Particular, special and general solutions For a given augmented matrix
$
A=\left(\begin{matrix}
4 & 6 & -2 & 2 \\
2 & 0 & 4 & 2 \\
\end{matrix}\right)
$, how would you find the particular, special, and genera solution? I am independently studying Linear Algebra but got stuck on this problem because I have no one to ask from. For the textbook I am using, I believe special is meant as the null space vector. 
 A: I'll model how we can find the general solution here:
We have the augmented matrix, where : $A = [A'\mid b\,]$ and $A'$ is a $2 \times 3$ coefficient matrix in the system $$A'X = {\bf b,\quad} \text{with}\;X = \begin{bmatrix}  x \\ y \\ z\end{bmatrix}\;\text{and}\;{\bf b} = \begin{bmatrix} 2\\ 2 \\ 0 \end{bmatrix}.$$ So we have 
$$A = [A'\mid b\,] = 
\begin{pmatrix}
4 & 6 & -2 & 2 \\
2 & 0 & 4 & 2 \\
0 & 0 & 0 & 0
\end{pmatrix}$$
Writing the system this way helps to remind us that we'll have a "free variable" to account for; writing $A$ this way adds no information, and takes away no information, from your posted augmented matrix:
$$A = 
\begin{pmatrix}
4 & 6 & -2 & 2 \\
2 & 0 & 4 & 2 \\
\end{pmatrix}$$
So we proceed to get the matrix in row-echelon form. 

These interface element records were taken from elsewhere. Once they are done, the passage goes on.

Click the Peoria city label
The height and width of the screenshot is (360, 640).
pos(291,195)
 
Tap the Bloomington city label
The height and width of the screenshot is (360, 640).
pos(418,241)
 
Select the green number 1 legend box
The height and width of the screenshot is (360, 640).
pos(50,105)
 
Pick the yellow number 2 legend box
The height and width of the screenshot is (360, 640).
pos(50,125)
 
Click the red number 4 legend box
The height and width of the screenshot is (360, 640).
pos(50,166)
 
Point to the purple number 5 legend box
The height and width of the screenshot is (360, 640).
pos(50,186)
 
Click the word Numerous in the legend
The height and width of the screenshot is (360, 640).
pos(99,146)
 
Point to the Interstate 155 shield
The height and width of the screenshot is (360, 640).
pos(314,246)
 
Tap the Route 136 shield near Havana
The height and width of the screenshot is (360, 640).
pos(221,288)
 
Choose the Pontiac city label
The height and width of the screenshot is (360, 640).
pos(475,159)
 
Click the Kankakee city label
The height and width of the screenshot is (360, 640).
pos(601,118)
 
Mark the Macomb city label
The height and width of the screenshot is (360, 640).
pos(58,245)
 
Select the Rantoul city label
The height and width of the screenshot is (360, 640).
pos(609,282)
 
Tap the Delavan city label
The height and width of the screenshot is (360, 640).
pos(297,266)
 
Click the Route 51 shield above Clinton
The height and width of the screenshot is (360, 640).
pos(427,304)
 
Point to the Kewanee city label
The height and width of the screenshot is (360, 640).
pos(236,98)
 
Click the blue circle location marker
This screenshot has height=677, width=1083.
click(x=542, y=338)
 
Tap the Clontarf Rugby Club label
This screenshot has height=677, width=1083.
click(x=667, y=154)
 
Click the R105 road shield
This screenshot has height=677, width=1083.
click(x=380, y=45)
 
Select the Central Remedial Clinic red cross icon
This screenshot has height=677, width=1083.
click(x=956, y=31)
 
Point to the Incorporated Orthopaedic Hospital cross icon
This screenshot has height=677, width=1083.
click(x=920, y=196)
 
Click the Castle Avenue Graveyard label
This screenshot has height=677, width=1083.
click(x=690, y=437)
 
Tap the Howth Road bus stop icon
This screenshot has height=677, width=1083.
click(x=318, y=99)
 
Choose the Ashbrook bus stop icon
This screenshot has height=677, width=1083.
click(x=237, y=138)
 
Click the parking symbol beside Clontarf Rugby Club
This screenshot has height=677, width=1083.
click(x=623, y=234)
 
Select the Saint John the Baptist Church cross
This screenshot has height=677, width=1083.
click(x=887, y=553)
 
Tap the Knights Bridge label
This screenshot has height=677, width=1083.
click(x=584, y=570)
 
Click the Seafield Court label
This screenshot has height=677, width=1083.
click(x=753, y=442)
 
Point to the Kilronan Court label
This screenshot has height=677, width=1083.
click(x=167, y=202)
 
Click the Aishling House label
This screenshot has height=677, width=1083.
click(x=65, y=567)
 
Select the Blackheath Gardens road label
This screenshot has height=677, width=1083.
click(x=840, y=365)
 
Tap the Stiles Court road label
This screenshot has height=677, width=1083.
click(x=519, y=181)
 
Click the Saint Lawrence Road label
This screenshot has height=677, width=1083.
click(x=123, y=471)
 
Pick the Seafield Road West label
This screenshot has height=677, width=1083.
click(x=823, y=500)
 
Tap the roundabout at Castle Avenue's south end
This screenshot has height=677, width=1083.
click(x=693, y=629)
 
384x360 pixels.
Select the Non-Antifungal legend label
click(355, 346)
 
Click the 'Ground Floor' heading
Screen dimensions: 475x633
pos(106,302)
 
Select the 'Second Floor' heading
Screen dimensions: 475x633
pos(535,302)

Swapping rows and dividing each row by $2$ gives us $\begin{pmatrix}
1 & 0 & 2 & 1 \\
2 & 3 & -1 & 1 \\
0 & 0 & 0 & 0
\end{pmatrix}\quad$
And taking $\;(-2 R_1 + R_2 \rightarrow R_2)\;$ gives us: $\;\begin{pmatrix}
1 & 0 & 2 & 1 \\
0 & 3 & -5 & -1 \\
0 & 0 & 0 & 0
\end{pmatrix}$
I "carried" the zero row along just to make evident after reducing our matrix a bit, that our system has no unique solution, but infinitely may solutions: The coefficient matrix has rank $2 < 3$.
So we equate the "free" variable $z$ to some parameter, say $z = t.$ Then we read off what this tells us about $x, y$ with respect to the parameter $z = t$.
$$\displaystyle x + 2z = 1 \iff x = 1 - 2t;\quad 3y - 5z = -1 \iff y = \frac53 t - \frac 13$$
Then the general solution is given by $\;\displaystyle X = \begin{bmatrix} x \\ y\\ z \end{bmatrix} \; = \;\begin{bmatrix} 1 - 2t \\ \frac 53t - \frac 13\\ t \end{bmatrix}$
Now, can you take it from there, what a particular solution might be? (Hint: set $t$ equal to the simplest value you can think of to simplify the particular solution.)